THE TASK:
Output the entries below without any alteration.

Stored records
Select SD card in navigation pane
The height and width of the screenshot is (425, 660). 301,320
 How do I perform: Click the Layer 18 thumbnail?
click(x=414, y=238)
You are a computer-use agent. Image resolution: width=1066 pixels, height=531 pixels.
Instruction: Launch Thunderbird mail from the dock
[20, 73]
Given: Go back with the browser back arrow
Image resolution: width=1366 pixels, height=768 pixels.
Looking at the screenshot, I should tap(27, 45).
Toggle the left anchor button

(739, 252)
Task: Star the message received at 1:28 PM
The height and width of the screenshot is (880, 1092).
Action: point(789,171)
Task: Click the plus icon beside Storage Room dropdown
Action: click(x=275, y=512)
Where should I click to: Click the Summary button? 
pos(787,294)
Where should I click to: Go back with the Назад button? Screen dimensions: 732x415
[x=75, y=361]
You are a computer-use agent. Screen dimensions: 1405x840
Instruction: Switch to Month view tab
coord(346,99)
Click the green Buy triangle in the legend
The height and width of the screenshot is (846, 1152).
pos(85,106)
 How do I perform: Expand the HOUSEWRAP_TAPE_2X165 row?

RESPONSE BOX:
Select SD card in navigation pane
The height and width of the screenshot is (425, 660). 301,320
 How do I perform: Click the Layer 18 thumbnail?
click(x=414, y=238)
You are a computer-use agent. Image resolution: width=1066 pixels, height=531 pixels.
Instruction: Launch Thunderbird mail from the dock
[20, 73]
Given: Go back with the browser back arrow
Image resolution: width=1366 pixels, height=768 pixels.
Looking at the screenshot, I should tap(27, 45).
Toggle the left anchor button

(739, 252)
Task: Star the message received at 1:28 PM
The height and width of the screenshot is (880, 1092).
Action: point(789,171)
Task: Click the plus icon beside Storage Room dropdown
Action: click(x=275, y=512)
Where should I click to: Click the Summary button? 
pos(787,294)
Where should I click to: Go back with the Назад button? Screen dimensions: 732x415
[x=75, y=361]
You are a computer-use agent. Screen dimensions: 1405x840
Instruction: Switch to Month view tab
coord(346,99)
Click the green Buy triangle in the legend
The height and width of the screenshot is (846, 1152).
pos(85,106)
 How do I perform: Expand the HOUSEWRAP_TAPE_2X165 row?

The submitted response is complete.